Can someone with an active Firefox profile do this simple test for me?  Click File -> Save As and try to save somewhere the Apparmor profile shouldn't let you, and let me know the results.

----------


## rookcifer

I think someone else recently posted about the same issue on 10.10.  Not sure what the deal is.  A bug perhaps?

----------


## DodgeV83

> I think someone else recently posted about the same issue on 10.10.  Not sure what the deal is.  A bug perhaps?


I think that was me :-/

After installing Apparmor-notify, I can see in realtime that Apparmor is activated and working with my firefox install, but I can still "save-as" to random folders in my /home

Now I just need someone with 10.04 install and Apparmor installed to tell me if this is new behavior or not  :Smile:

----------


## Rubi1200

The default AppArmor profile for Firefox is quite permissive.

You may want to consider trying the profile kindly provided by bodhi.zazen and see if that suits your needs better:
http://bodhizazen.net/aa-profiles/bodhizazen/

Also, read the AppArmor sticky to understand how to put the profile in complain mode for troubleshooting purposes.

• • • • •

*WHAT IS ASKED:*
1 – Answer from the AppArmor thread:
(a) Which release number does rookcifer associate with the earlier post about the same issue?
(b) What did DodgeV83 install to watch AppArmor working in real time?
(c) How does Rubi1200 describe the default AppArmor profile for Firefox?
2 – Name every poster whose name appears as a header in the AppArmor thread.
Rely only on the AppArmor thread for your answers.

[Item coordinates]
• • • • •

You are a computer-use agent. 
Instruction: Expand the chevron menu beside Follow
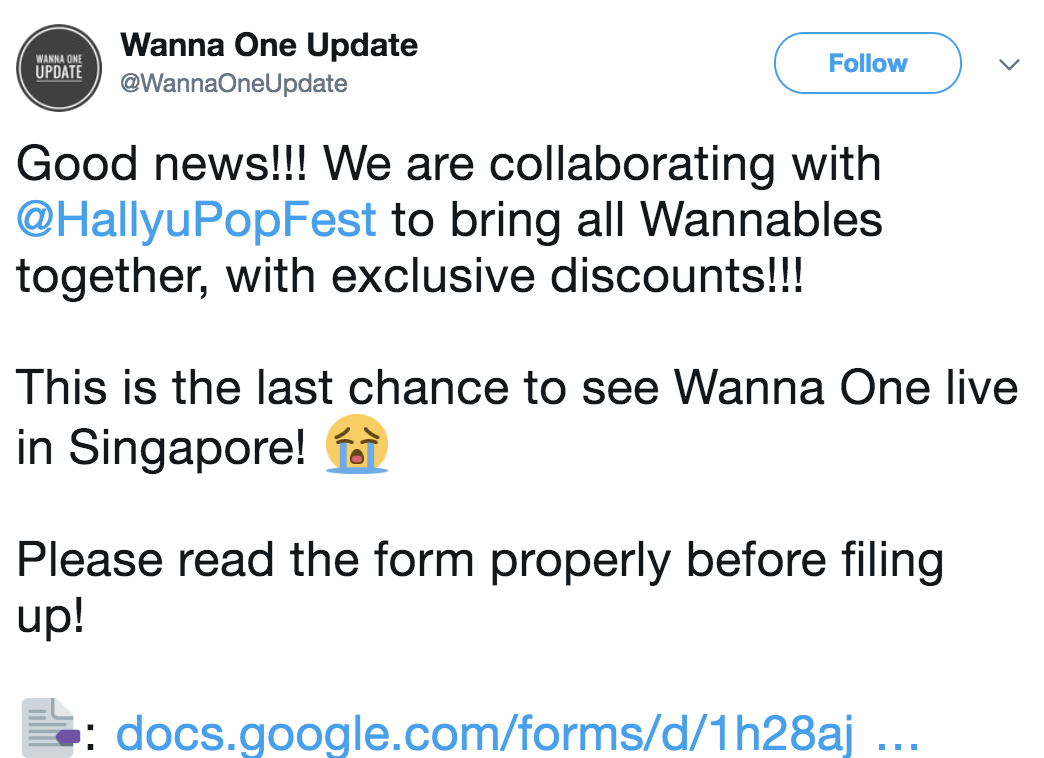tap(1009, 65)
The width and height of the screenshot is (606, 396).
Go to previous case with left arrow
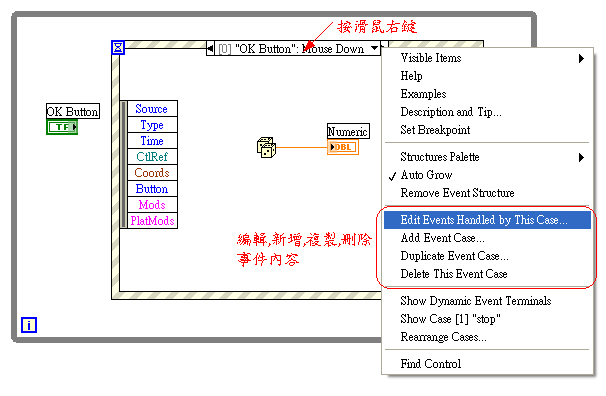(210, 49)

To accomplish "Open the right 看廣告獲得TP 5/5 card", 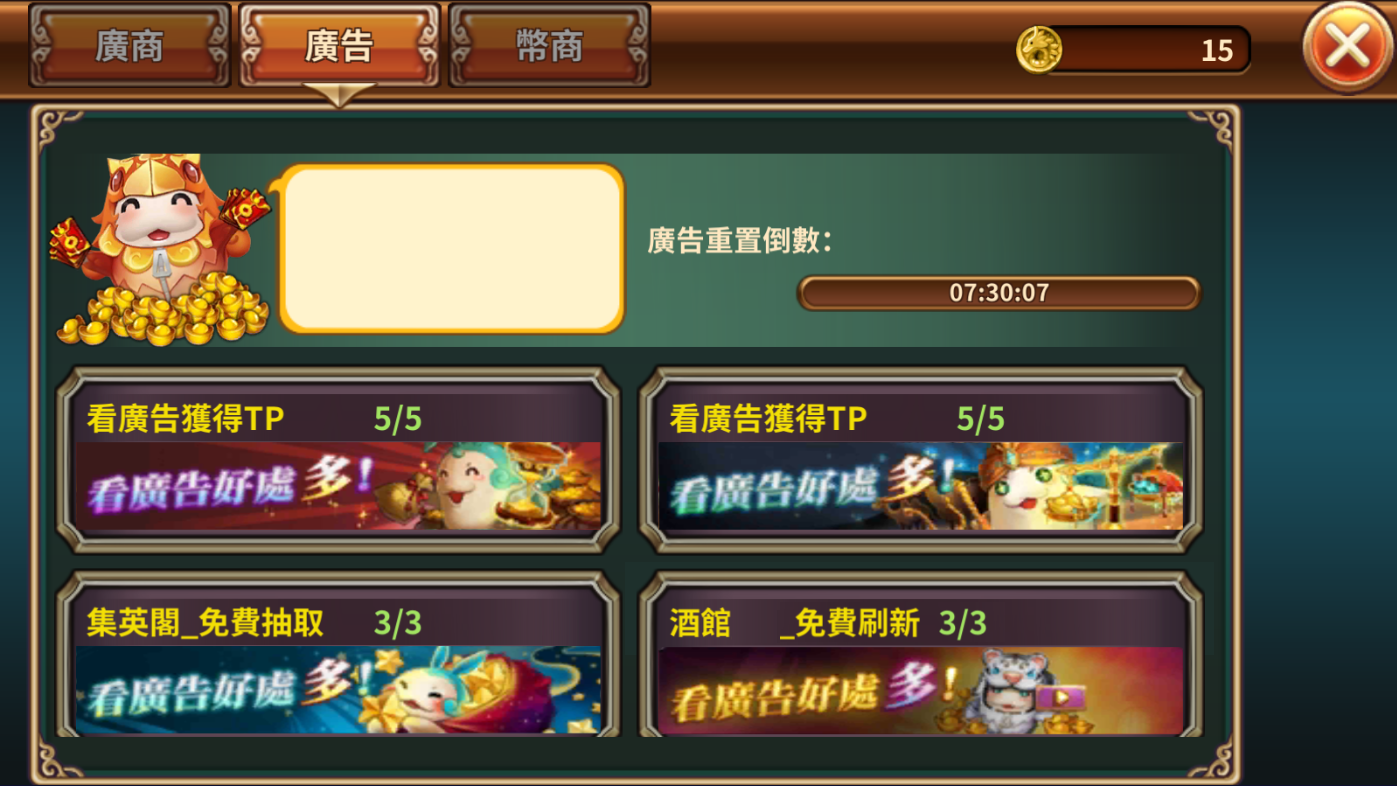I will (920, 460).
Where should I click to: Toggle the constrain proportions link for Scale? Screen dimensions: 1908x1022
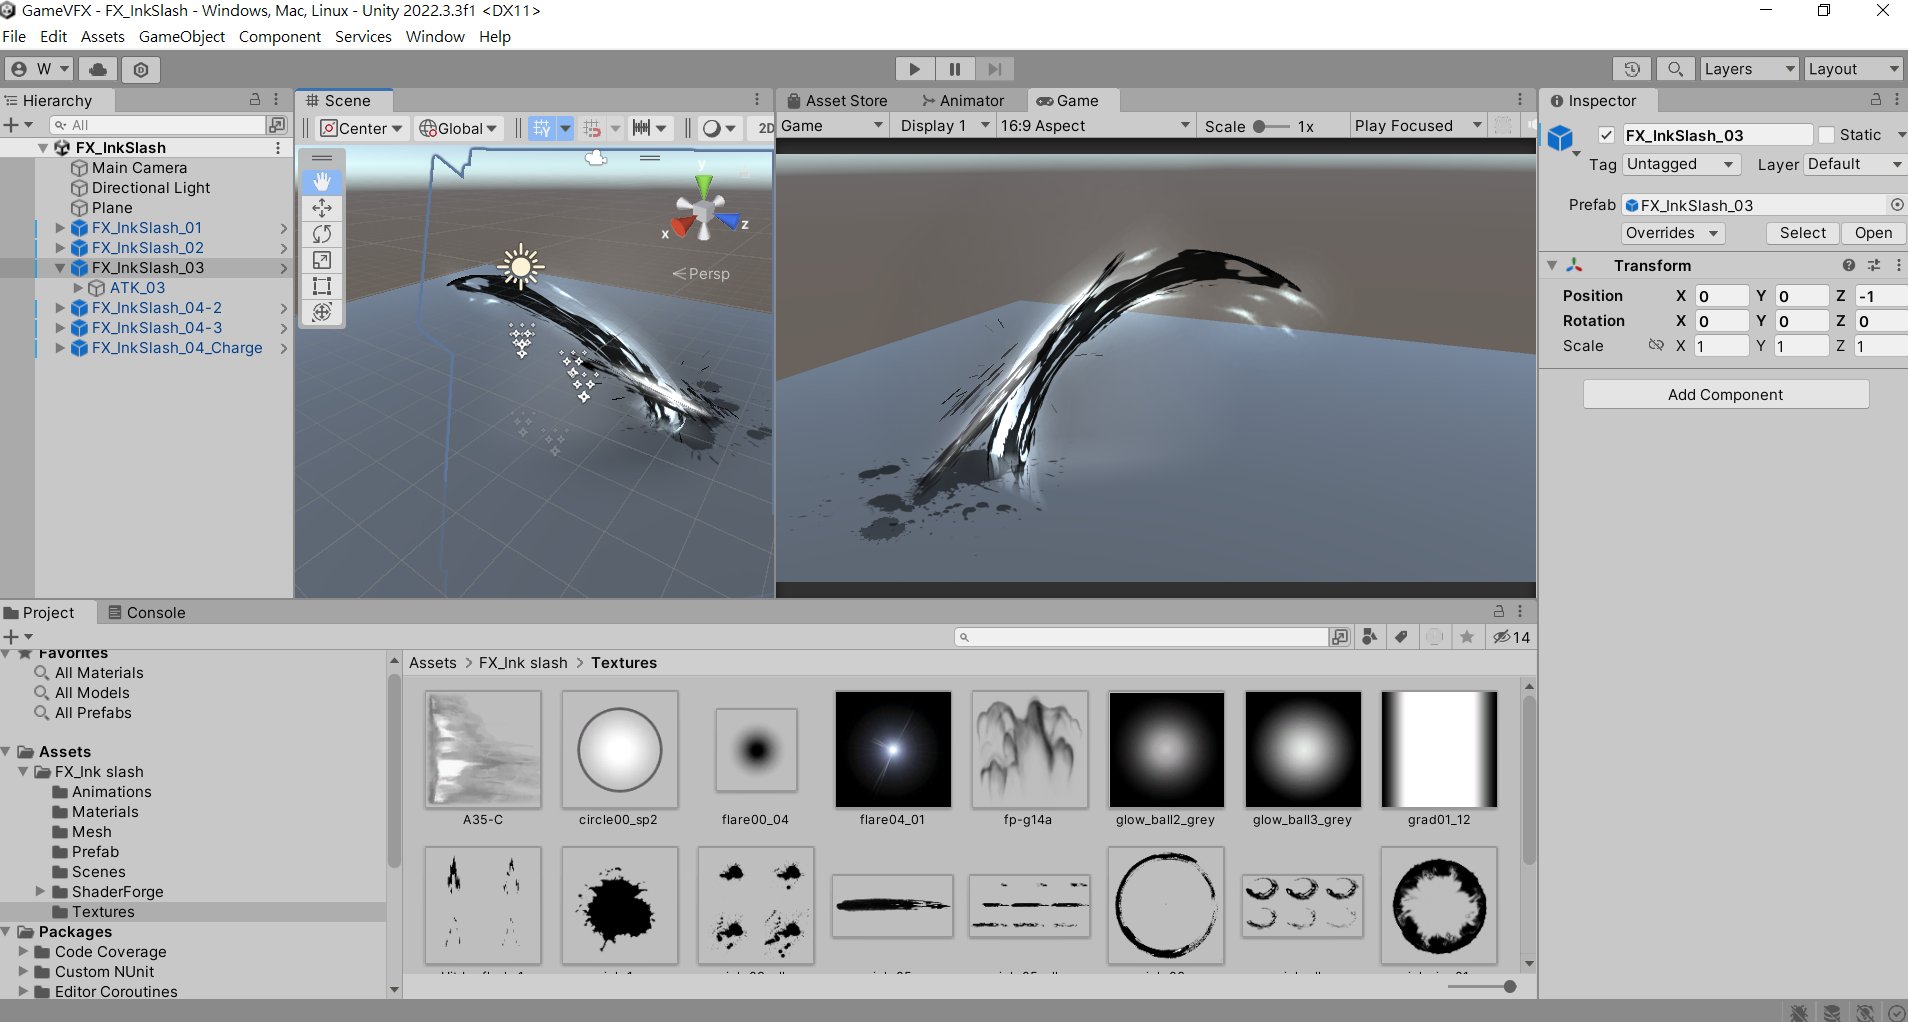[1655, 345]
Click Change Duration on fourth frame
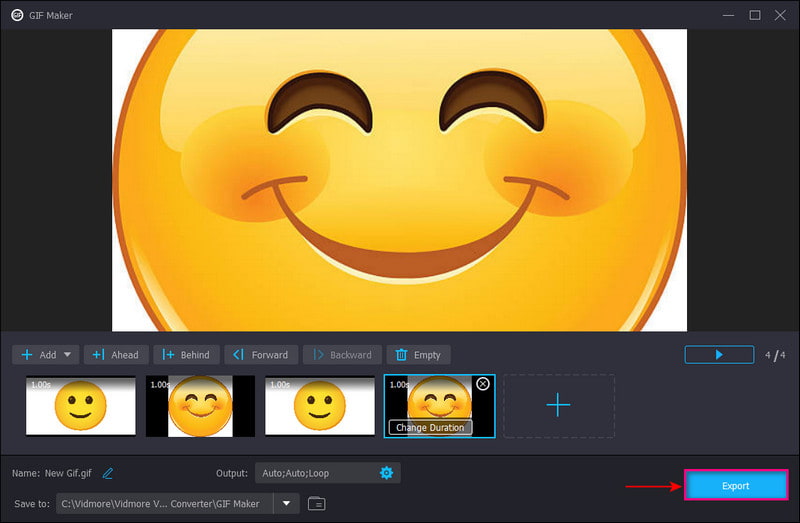 pyautogui.click(x=429, y=427)
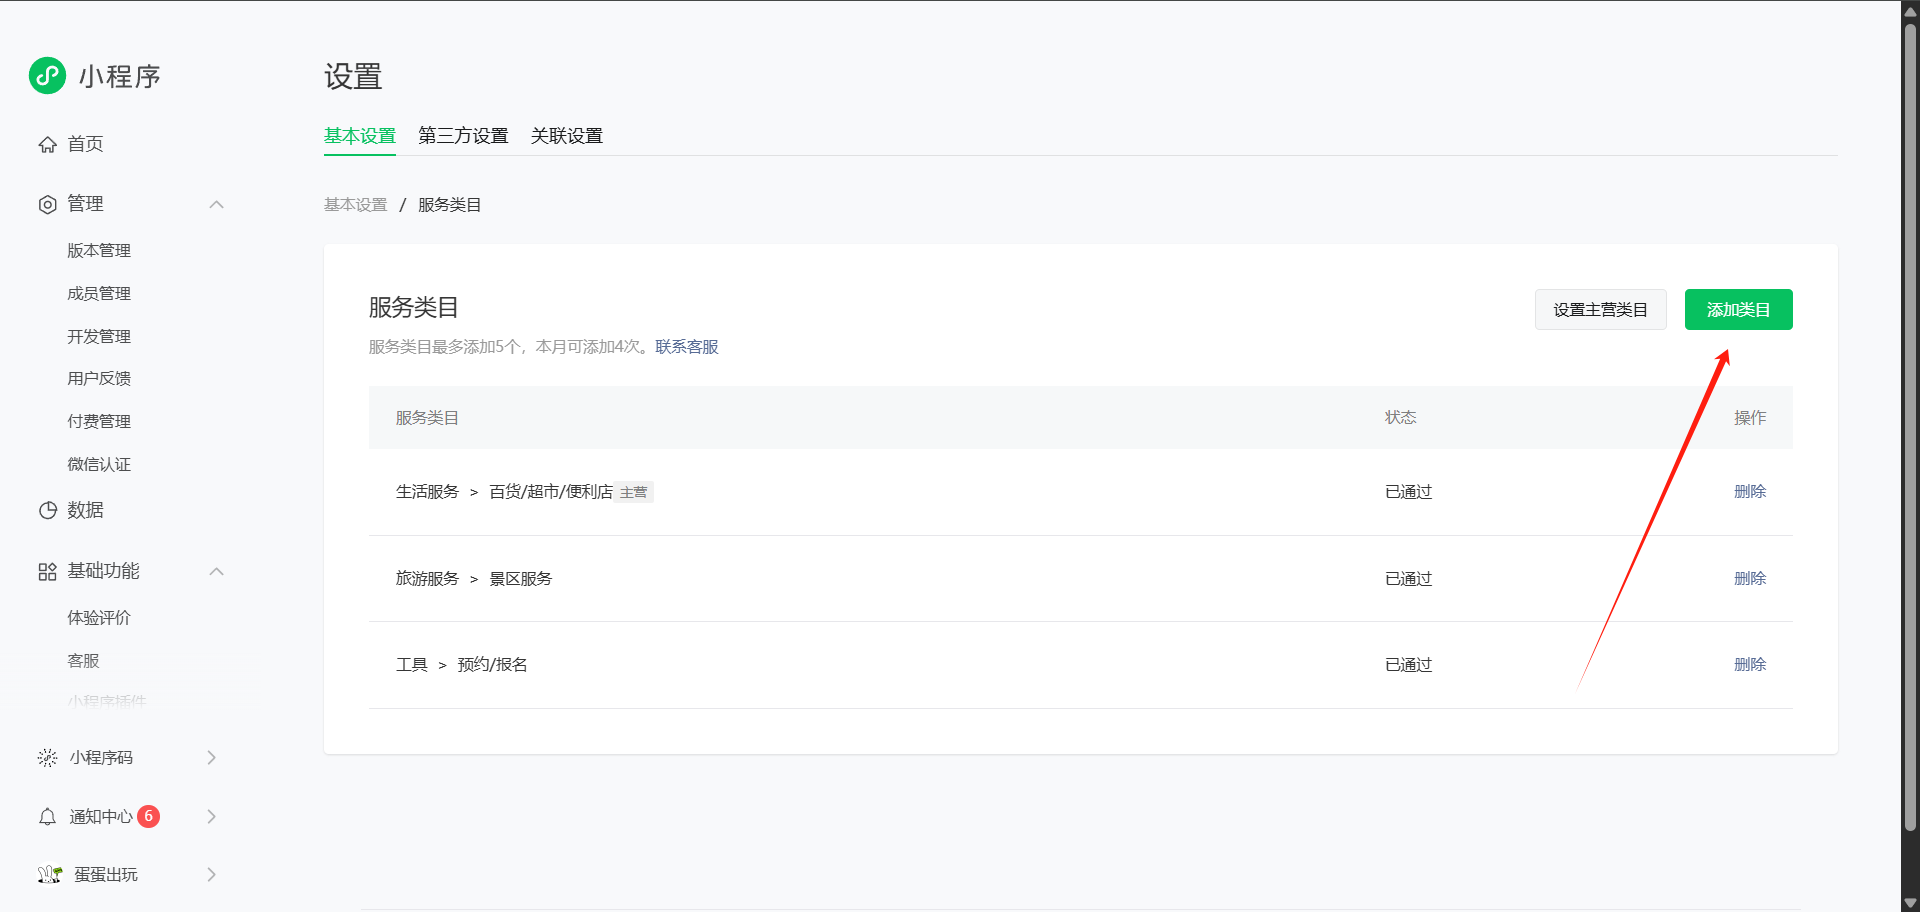1920x912 pixels.
Task: Click the 设置主营类目 button
Action: [x=1600, y=310]
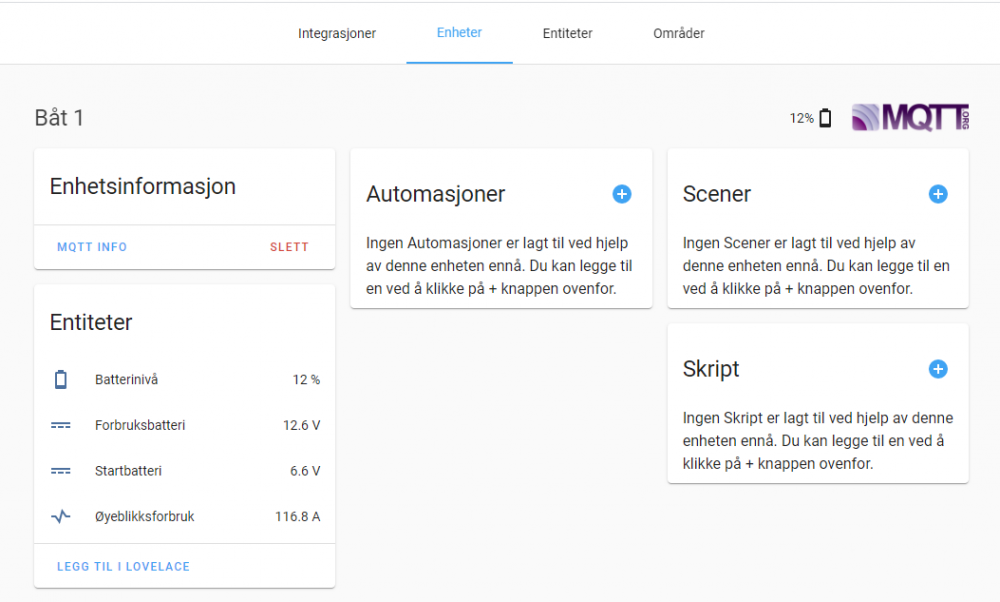Click the Øyeblikksforbruk pulse icon

tap(61, 517)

• • • • •

*SET OF ANSWERS:*
1 –
(a) 10.10
(b) Apparmor-notify
(c) Quite permissive

2 –
rookcifer
DodgeV83
Rubi1200